* LIST OF TASKS:
**a.** From the goat ribs thread, return everything from "## TroutRiver (Nov" down to "cooking goat ribs.".
**b.** Put this sentence from the goat ribs thread into Spanish: "We usually smoke ours all day until they are fall apart tender."
**c.** Continue the goat ribs thread from where it stops.

# cooking goat ribs



## TroutRiver (Nov 26, 2010)

I have a GORGEOUS rack of ribs from the wether that we butchered a couple months ago, and I want to cook it for dinner tomorrow night. I have it marinading in a red wine BBQ marinade. 

I know that something like this is best cooked very slowly at a low temperature, any more specific tips for cooking it? This is my first time cooking goat ribs. 

Thanks!


----------



## andabigmac (Jan 10, 2011)

Sounds yummy. We usually smoke ours all day until they are fall apart tender. If you don't have a smoker I would buy one just for the goat ribs


----------



## BackfourtyMI. (Sep 3, 2007)

When I've cooked goat ribs I put them in my slow cooker with BBQ sauce until nice & tender, they are our favorite cut from the goat.


----------



## Rockytopsis (Dec 29, 2007)

I have cooked them in my turkey roaster with the vent closed, worked real good.

Nancy


----------



## Goat Servant (Oct 26, 2007)

Yep, covered tightly & plenty bbq sauce. Long & slow, I do mine at 300 for 2 hrs. Any cut.


----------



## sleepgrins (May 10, 2008)

I agree goat ribs are delicious! Slow and low/moist heat if possible. Enjoy!


----------



## Cannon_Farms (Aug 28, 2008)

glad to read this because I was told to cook them in coconut juice and what little meat was there wasnt very good that way... hummmm I have 7 bucklings out there


----------



## Goat Servant (Oct 26, 2007)

* Rows from a screen grounding dataset:
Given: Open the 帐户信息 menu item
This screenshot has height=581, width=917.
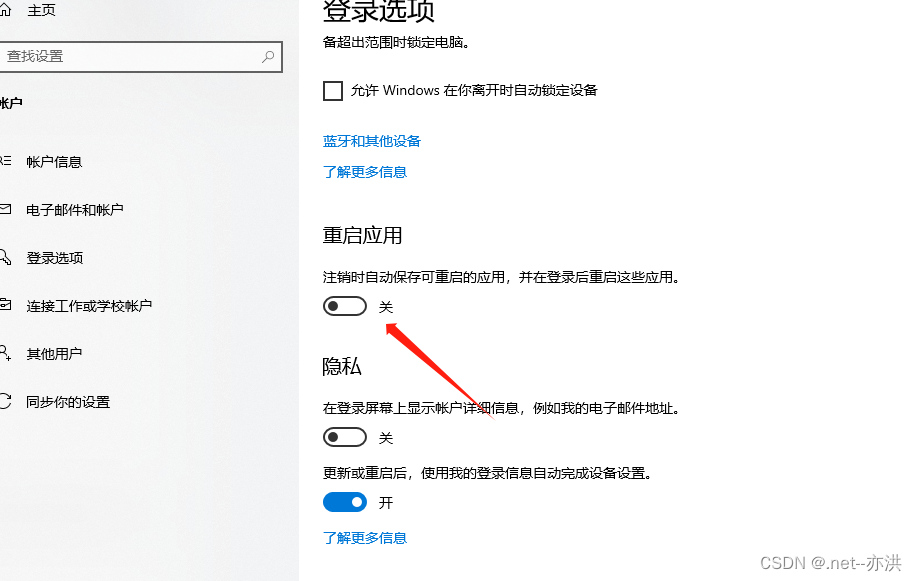Looking at the screenshot, I should click(54, 162).
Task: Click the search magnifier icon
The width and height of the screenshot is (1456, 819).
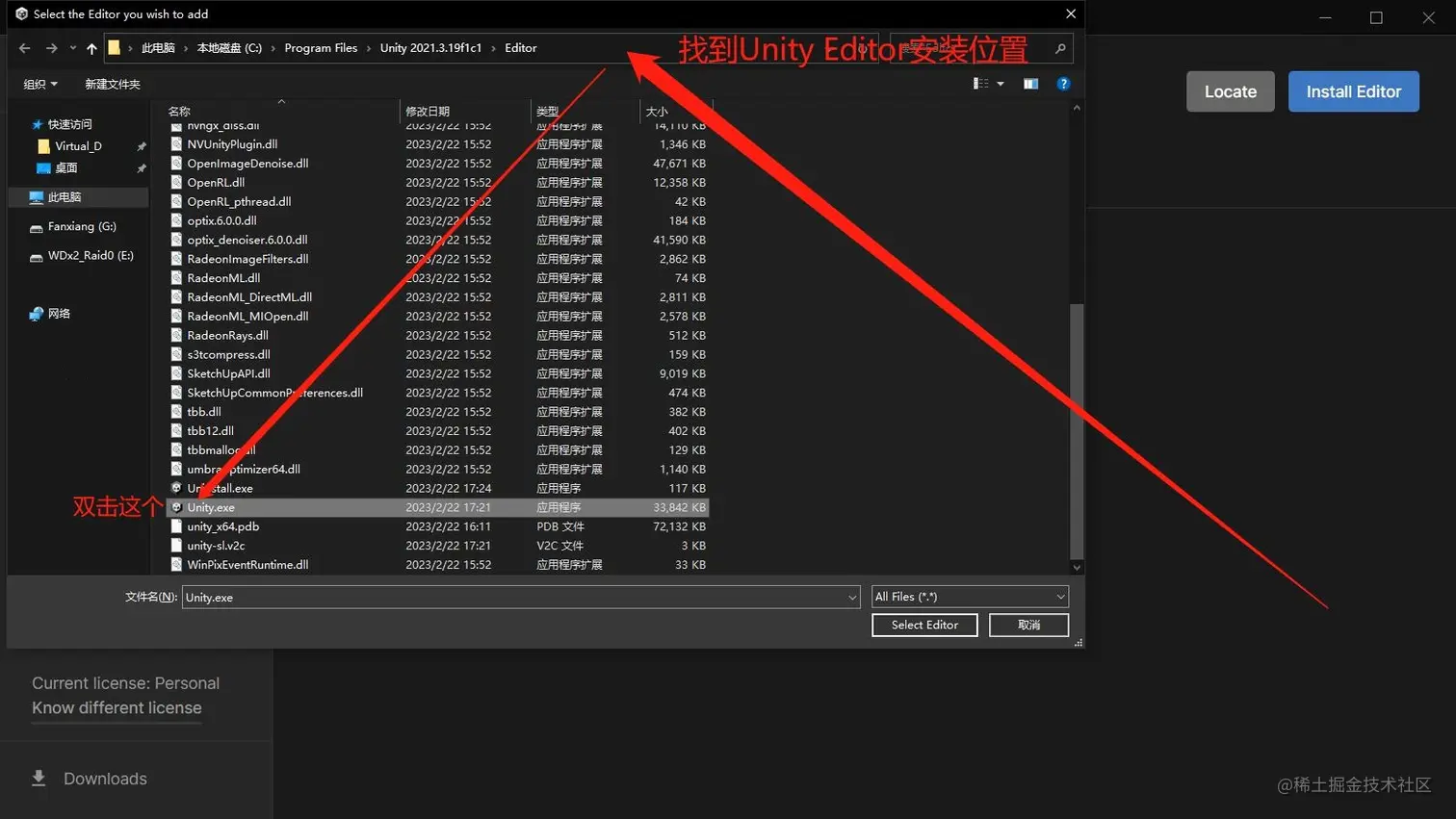Action: pos(1059,47)
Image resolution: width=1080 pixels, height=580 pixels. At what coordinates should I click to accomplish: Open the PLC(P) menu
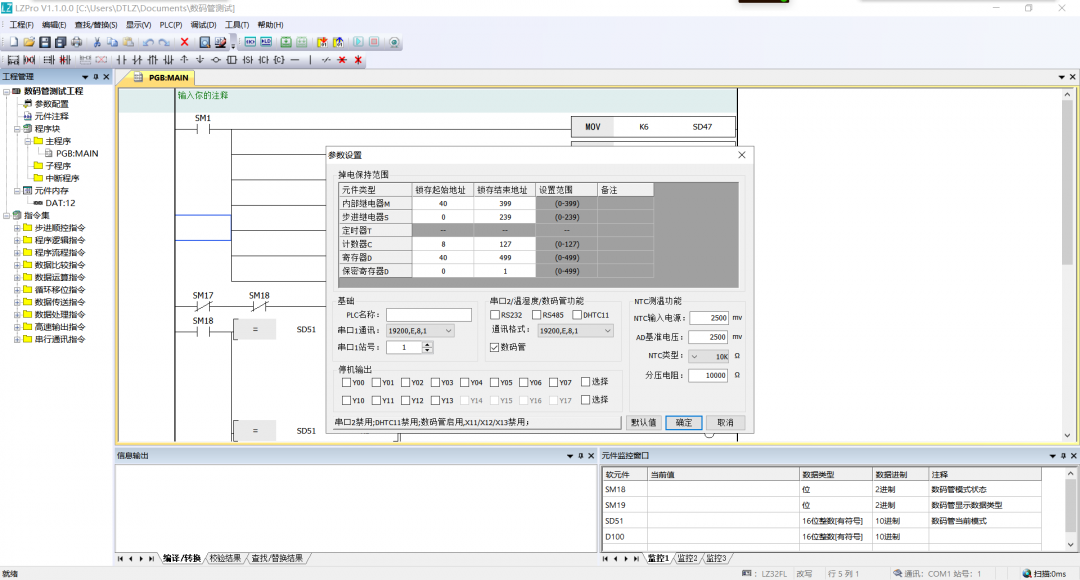pyautogui.click(x=171, y=24)
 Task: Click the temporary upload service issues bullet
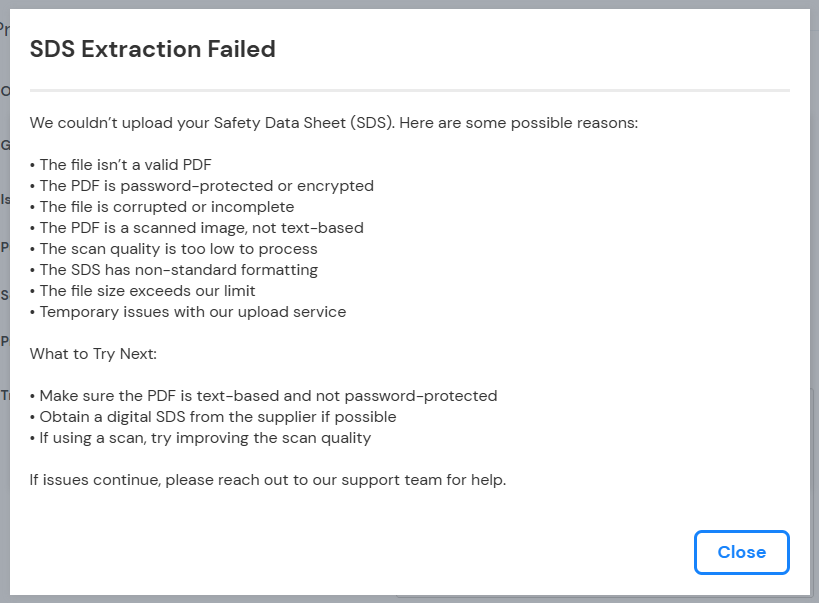click(x=189, y=311)
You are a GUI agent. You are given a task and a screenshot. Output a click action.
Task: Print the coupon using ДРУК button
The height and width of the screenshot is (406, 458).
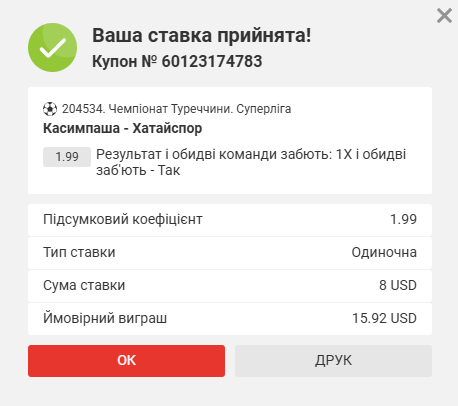tap(333, 361)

* ANSWERS:
**a.**
## TroutRiver (Nov 26, 2010)

I have a GORGEOUS rack of ribs from the wether that we butchered a couple months ago, and I want to cook it for dinner tomorrow night. I have it marinading in a red wine BBQ marinade. 

I know that something like this is best cooked very slowly at a low temperature, any more specific tips for cooking it? This is my first time cooking goat ribs.

**b.** Normalmente ahumamos las nuestras todo el día hasta que quedan tan tiernas que se deshacen.

**c.**
Cannon_Farms said:


> glad to read this because I was told to cook them in coconut juice and what little meat was there wasnt very good that way... hummmm I have 7 bucklings out there


Ok Cannon ,what about the tasted you didnt care for? Can you pinpont it? Goat ribs arent my favorite by a long shot, I dont like the taste of the fat or the consistency of it. 
Kick it up! To your coconut milk add;
a few splashes soy sauce & vermouth. Chopped garlic, fresh ginger, lime juice, curry. Thai basil & lemon grass.
Marinade in fridge for at least an hour.
In Dutch oven with lid on. 300 for 2 hrs. Add chopped greens the last 15 minutes.

When doing BBQ sauce a good splash of whiskey. The alcohol helps break down the fibers. Now you have all my secrets.


----------



## Cannon_Farms (Aug 28, 2008)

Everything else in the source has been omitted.